Aquella fue la operación de injerencia en los medios más vergonzosa que se recuerda, con permiso de la de Zapatero regalándole a sus colaboradores más directos una licencia de televisión para que ejercieran de sicarios del régimen, y preludia su obscena obsesión por controlar la libre circulación de informaciones y opiniones que ahora se concreta con un plan censor aprobado en Consejo de Ministros.
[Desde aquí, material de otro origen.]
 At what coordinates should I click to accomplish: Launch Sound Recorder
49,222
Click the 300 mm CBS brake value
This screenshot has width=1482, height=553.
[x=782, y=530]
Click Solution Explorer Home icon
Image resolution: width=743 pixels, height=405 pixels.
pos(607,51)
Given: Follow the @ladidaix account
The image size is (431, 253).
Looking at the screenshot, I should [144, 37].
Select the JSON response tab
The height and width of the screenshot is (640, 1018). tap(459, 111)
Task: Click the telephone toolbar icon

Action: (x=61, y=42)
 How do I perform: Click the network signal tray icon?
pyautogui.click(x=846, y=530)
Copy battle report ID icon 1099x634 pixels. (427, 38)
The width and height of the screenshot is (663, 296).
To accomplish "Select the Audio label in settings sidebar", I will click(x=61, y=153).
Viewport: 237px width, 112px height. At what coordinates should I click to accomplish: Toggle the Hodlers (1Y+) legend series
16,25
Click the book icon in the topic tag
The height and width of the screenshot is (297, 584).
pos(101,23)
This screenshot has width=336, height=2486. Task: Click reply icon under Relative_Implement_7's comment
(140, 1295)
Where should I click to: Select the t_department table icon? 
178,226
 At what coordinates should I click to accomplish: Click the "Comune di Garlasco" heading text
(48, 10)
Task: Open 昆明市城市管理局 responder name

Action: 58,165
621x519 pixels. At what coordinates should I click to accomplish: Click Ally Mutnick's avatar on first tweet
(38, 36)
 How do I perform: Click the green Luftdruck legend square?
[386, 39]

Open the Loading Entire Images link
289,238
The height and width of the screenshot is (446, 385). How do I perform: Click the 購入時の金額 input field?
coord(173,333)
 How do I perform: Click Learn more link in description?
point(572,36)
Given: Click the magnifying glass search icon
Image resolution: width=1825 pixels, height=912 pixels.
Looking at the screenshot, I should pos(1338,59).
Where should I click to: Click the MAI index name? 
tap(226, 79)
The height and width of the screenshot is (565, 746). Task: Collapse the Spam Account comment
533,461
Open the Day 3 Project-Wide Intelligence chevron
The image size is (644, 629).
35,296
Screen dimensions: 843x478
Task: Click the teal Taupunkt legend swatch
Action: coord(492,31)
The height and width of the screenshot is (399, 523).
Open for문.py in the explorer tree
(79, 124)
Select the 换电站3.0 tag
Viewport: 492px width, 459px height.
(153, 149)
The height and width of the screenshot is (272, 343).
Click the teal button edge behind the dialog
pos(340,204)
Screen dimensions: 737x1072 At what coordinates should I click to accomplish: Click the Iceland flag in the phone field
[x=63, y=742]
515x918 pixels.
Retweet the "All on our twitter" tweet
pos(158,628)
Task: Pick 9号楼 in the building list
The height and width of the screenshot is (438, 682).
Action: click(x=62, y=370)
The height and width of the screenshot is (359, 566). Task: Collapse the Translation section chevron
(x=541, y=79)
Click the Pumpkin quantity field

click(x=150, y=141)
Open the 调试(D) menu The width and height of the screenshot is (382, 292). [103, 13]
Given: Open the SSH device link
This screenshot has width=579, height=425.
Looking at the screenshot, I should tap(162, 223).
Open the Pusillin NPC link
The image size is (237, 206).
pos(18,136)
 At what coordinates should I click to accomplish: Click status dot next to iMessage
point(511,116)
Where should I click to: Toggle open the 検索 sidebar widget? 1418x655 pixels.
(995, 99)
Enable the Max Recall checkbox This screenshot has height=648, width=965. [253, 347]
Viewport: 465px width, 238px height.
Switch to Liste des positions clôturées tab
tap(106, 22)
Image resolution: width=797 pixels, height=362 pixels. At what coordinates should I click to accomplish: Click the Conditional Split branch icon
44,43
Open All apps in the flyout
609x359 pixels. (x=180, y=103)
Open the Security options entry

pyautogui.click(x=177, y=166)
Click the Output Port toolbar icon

Que Sánchez se permita presentarse como garante de la verdad es como si Putin lo hiciera de los derechos humanos, Jack el Destripador de la medicina y los talibanes de la libertad de las mujeres; y solo quienes viven de suscribir ese imposible sostienen en público su legitimidad para hacerlo: la prostitución, que querían abolir, siempre encuentra una excepción en el mundo del periodismo, donde nunca faltarán meretrices a sueldo dispuestas a darle placer a su pagador.
El líder del PSOE ha sido el mayor experto en bulos, el principal enemigo de la transparencia y la peor amenaza democrática que se recuerda, muy por encima de Tejero aquel 23 de febrero de 1981, cuando asaltó el Congreso con unos cuanto iluminados rápidamente sofocados por las ansias de libertad de todo un pueblo.
Porque nadie como el sátrapa socialista ha transformado su galopante debilidad, fruto del desprecio electoral de los españoles, en una plataforma para atacar y arrasar todo aquello que impedía sus deseos de grandeza, sean los jueces, los medios de comunicación independientes, los ciudadanos o el propio Parlamento.
A todos ellos les ignora, con la misma sevicia con que convierte las respuestas a sus excesos de los poderes del Estado en una excusa para acabar con ellos manu militari, en la búsqueda desesperada de eternidad política e impunidad personal, para que su esposa, su hermano o su partido puedan pisotear la réplica del Estado de derecho a sus obscenos comportamientos.
Sánchez ha despreciado al Poder Judicial, ha ignorado la miríada de varapalos del Consejo de Transparencia, ha colonizado hasta el último rincón del Estado, ha convertido a buena parte del periodismo español en una suerte de hooligan remunerado y ha anunciado que, en adelante, prescindirá del Poder Legislativo, que es tanto como decir que gobernará sin el pueblo si el pueblo no le concede su favor.
Hace apenas cuatro días, Nicolás Maduro presentó en Caracas su proyecto de crear una «Internacional Antifascista», el truco barato con el que pretende disfrazar su golpe de Estado de una heroica pelea por salvar la revolución. Y aunque las latitudes y los acentos sean distintos, el objetivo es el mismo: eliminar la disidencia, perpetuarse en el poder y ejercerlo con puño de hierro.
Sánchez no aspira a ser un dictador: ya lo es, y su España plurinacional y liberticida es una formidable checa repleta de comisarios políticos, se llamen Intxaurrondo, Pumpido, García Ortiz o Broncano, dispuestos a todos con tal de consolidar los siniestros planes de un peligro público. El desafío de este saltimbanqui sin escrúpulos es inmenso, pues. Y la respuesta de la sociedad española debe ser aún más enérgica o pronto entenderemos muy bien cómo se sienten los pobres venezolanos.